◆ Problem to work on
Return, unchanged, every line starting at the one with "Task: View the XML Sitemaps tab" and running through the last line of the material below, with nothing else added.

◆ Records shown
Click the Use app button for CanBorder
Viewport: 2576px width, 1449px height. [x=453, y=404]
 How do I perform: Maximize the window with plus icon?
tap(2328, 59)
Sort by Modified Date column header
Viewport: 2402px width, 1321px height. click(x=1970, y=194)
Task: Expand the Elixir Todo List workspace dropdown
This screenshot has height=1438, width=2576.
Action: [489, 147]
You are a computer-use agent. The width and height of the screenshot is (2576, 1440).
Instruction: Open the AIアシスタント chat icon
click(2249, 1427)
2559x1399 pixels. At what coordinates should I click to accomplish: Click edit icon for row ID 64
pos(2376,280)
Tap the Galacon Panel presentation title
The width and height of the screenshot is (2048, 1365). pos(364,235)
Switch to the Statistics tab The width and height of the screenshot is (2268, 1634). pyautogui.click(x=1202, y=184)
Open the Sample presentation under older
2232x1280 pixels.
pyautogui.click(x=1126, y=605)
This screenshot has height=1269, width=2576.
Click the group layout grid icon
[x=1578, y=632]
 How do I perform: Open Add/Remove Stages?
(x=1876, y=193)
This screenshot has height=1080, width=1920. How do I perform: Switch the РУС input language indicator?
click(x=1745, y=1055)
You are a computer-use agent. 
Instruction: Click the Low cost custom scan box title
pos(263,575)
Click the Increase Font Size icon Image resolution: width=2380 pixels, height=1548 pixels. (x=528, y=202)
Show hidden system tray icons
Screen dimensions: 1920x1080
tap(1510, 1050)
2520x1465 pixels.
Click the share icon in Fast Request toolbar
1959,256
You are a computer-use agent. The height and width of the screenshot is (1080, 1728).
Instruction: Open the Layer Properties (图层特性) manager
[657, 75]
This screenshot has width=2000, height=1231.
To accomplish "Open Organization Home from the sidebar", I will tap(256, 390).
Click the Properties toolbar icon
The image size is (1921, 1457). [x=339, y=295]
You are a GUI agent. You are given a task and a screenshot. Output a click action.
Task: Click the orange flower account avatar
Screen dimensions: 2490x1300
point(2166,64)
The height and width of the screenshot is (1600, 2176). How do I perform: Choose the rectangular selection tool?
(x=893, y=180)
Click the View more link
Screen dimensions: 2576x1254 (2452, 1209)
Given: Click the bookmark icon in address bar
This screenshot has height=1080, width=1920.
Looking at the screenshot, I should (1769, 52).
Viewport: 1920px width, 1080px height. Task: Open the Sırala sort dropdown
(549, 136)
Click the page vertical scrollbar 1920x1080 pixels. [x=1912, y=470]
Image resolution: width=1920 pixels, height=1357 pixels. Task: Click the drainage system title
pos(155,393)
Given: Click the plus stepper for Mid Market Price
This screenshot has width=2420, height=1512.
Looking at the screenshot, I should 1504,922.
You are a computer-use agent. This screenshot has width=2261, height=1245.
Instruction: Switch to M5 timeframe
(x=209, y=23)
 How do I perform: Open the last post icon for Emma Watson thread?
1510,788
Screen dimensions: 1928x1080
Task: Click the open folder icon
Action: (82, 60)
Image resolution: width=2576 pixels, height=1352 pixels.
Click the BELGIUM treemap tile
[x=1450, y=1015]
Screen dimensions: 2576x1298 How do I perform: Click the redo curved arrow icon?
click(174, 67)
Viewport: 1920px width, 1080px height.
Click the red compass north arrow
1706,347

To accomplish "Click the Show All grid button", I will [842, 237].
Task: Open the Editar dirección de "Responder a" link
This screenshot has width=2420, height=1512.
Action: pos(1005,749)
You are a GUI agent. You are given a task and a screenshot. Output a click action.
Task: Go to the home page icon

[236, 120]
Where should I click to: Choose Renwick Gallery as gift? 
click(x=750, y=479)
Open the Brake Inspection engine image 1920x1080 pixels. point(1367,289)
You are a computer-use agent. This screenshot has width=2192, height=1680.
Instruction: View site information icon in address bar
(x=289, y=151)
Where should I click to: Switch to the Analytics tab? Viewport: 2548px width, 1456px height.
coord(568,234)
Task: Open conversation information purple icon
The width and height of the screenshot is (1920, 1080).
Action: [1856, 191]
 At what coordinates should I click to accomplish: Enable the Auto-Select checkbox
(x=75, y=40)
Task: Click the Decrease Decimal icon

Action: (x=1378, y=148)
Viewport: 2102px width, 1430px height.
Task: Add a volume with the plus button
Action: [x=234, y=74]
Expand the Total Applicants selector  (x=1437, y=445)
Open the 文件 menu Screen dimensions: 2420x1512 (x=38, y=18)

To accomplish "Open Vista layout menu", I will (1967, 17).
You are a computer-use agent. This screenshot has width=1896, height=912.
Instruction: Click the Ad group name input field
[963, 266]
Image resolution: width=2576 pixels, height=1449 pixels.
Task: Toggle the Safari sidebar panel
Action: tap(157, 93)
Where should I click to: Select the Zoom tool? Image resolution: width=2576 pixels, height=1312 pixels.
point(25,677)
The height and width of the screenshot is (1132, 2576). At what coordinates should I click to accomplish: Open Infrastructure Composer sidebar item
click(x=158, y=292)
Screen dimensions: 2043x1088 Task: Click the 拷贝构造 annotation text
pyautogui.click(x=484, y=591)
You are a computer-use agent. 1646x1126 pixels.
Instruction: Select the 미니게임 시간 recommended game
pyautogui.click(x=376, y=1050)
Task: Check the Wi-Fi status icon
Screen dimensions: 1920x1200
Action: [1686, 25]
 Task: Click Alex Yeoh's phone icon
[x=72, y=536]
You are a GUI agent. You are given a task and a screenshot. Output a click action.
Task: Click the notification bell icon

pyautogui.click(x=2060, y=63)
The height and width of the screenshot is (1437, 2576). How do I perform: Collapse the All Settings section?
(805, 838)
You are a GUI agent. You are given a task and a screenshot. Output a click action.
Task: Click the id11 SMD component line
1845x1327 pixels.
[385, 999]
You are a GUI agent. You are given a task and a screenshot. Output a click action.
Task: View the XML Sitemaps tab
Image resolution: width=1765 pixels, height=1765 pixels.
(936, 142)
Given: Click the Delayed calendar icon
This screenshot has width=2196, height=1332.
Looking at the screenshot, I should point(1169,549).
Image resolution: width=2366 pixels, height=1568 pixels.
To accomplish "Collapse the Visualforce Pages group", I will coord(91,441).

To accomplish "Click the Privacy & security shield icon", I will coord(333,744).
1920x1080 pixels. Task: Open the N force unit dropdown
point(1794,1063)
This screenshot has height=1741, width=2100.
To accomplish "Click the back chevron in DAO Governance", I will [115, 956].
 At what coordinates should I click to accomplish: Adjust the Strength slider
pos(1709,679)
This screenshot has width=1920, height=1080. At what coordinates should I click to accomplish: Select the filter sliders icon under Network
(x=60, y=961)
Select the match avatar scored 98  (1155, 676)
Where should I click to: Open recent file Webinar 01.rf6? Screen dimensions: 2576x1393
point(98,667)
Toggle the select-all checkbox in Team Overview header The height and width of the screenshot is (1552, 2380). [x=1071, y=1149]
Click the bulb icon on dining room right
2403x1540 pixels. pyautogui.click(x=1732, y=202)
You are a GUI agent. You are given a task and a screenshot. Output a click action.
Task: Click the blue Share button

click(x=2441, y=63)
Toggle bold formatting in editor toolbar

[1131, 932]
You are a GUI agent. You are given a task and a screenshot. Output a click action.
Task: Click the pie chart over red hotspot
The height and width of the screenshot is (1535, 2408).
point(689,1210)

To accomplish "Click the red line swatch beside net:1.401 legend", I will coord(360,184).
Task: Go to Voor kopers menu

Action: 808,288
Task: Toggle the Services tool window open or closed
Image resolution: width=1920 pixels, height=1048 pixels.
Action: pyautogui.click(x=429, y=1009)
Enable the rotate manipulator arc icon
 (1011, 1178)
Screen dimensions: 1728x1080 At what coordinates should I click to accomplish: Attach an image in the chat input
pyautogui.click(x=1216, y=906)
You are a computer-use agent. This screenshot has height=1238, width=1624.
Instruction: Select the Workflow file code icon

◆ Answer to the exercise
Task: View the XML Sitemaps tab
Image resolution: width=1765 pixels, height=1765 pixels.
(936, 142)
Given: Click the Delayed calendar icon
This screenshot has width=2196, height=1332.
Looking at the screenshot, I should point(1169,549).
Image resolution: width=2366 pixels, height=1568 pixels.
To accomplish "Collapse the Visualforce Pages group", I will coord(91,441).

To accomplish "Click the Privacy & security shield icon", I will coord(333,744).
1920x1080 pixels. Task: Open the N force unit dropdown
point(1794,1063)
This screenshot has height=1741, width=2100.
To accomplish "Click the back chevron in DAO Governance", I will [115, 956].
 At what coordinates should I click to accomplish: Adjust the Strength slider
pos(1709,679)
This screenshot has width=1920, height=1080. At what coordinates should I click to accomplish: Select the filter sliders icon under Network
(x=60, y=961)
Select the match avatar scored 98  (1155, 676)
Where should I click to: Open recent file Webinar 01.rf6? Screen dimensions: 2576x1393
point(98,667)
Toggle the select-all checkbox in Team Overview header The height and width of the screenshot is (1552, 2380). [x=1071, y=1149]
Click the bulb icon on dining room right
2403x1540 pixels. pyautogui.click(x=1732, y=202)
You are a GUI agent. You are given a task and a screenshot. Output a click action.
Task: Click the blue Share button

click(x=2441, y=63)
Toggle bold formatting in editor toolbar

[1131, 932]
You are a GUI agent. You are given a task and a screenshot. Output a click action.
Task: Click the pie chart over red hotspot
The height and width of the screenshot is (1535, 2408).
point(689,1210)

To accomplish "Click the red line swatch beside net:1.401 legend", I will coord(360,184).
Task: Go to Voor kopers menu

Action: 808,288
Task: Toggle the Services tool window open or closed
Image resolution: width=1920 pixels, height=1048 pixels.
Action: pyautogui.click(x=429, y=1009)
Enable the rotate manipulator arc icon
 (1011, 1178)
Screen dimensions: 1728x1080 At what coordinates should I click to accomplish: Attach an image in the chat input
pyautogui.click(x=1216, y=906)
You are a computer-use agent. This screenshot has height=1238, width=1624.
Instruction: Select the Workflow file code icon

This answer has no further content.